Opinion
Cri de terre contre la faim
Les journaux nous apprenaient récemment que la faim s’était intensifiée dans le monde en 2023 et que près de 282 millions de personnes dans de nombreux pays étaient ainsi confrontées « à une insécurité alimentaire aiguë » ou, pour l’exprimer de façon plus prosaïque, qu’elles étaient en train de mourir de faim.
C’était 22 millions de plus qu’en 2022 et la cinquième année consécutive où l’on assistait à une telle augmentation. Quelque 600 000 d’entre elles se trouvaient d’ailleurs à Gaza, victimes du génocide en cours - un chiffre qui a depuis grimpé à plus de 1,1 million de personnes.
À moins de nous être retrouvés dans une telle situation, ce qui risque peu de nous arriver ici, nous pouvons difficilement mesurer le niveau de souffrance physique et de détresse psychologique que cela implique. Ces situations ne nous en affectent pas moins, en témoignent les très nombreuses manifestations partout dans le monde pour que cesse la famine et la tuerie de masse perpétrée par l’État d’Israël en territoire palestinien.
Nous ne sommes plus dupes, depuis le temps, des appels lancés par des ténors des organismes internationaux en vue de créer une certaine volonté politique pour mettre un terme à ces famines. Ce ne sont là que des vœux pieux, visant tout au plus à noyer le poisson dans l’eau.
Ces appels, nous le savons, témoignent d’un parti pris idéologique où l’on refuse de reconnaître l’intérêt manifeste des pays riches et des riches industriels dans le maintien et l’augmentation de leurs pouvoirs économique, technologique et politique. Cet intérêt ne les amène pas à éliminer la pauvreté ou plus généralement à protéger la vie sur la planète.
Elles les amène au contraire à perpétuer sans retenus l’exploitation des populations pauvres en entretenant les luttes, les conflits et les guerres qui servent leurs intérêts, engendrant sans état d’âme la misère des populations, des tueries, des déplacements de populations ou, dans le cas qui nous concerne, des famines – entraînant aussi, il faut le dire, les changements climatiques aussi en partie responsables de ces famines.
Oxfam, qui lutte contre la pauvreté, partage ces vues : «Il est impardonnable, écrit l’organisme, que plus de 281 millions de personnes souffrent de faim aiguë alors que les plus riches du monde continuent de réaliser des profits extraordinaires, y compris les sociétés aérospatiales et de défense qui contribuent à alimenter les conflits, principale cause de la faim».
La question qui se pose est toujours la même, de notre point de vue, soit de celui des sans-voix: Que pouvons-nous faire pour mettre un terme à ces famines et autres fléaux?
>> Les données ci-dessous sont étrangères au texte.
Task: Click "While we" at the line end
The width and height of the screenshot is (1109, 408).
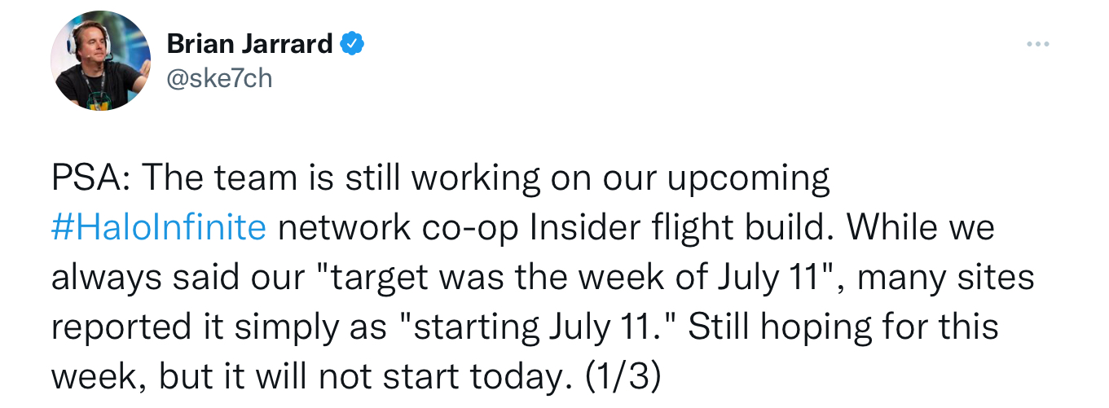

Poser la question, c’est y répondre : nous ne pouvons pratiquement rien faire. Nos propos, nos demandes et nos cris sont sans conséquence réelle, aussi nombreux que nous soyons à les exprimer.
Et c’est là que se pose l’importante question de la démocratie, ce vocable dont on nous rabat sans cesse les oreilles. Parce que ce terme, voyez-vous, n’a cessé d’être perçu comme quelque chose de dangereux et de néfaste pour l’intérêt des élites que jusqu’à ce qu’il puisse être utilisé comme synonyme de suffrage auprès de populations rendues blasées par leur perpétuelle exclusion du domaine public.
Le suffrage n’est pas la démocratie! Et seule la démocratie directe, la vraie démocratie en fait, nous permettra un jour, collectivement, de mettre un terme aux famines et aux guerres perpétrées dans la vaste majorité des cas dans le seul intérêt des riches et des possédants. Pour changer les choses, il faut que nos voix soient entendues! Elles ne le seront jamais dans le contexte de sociétés capitalistes qui empêchent cette démocratie et qui nous laisse sans voix et impuissants à changer les choses.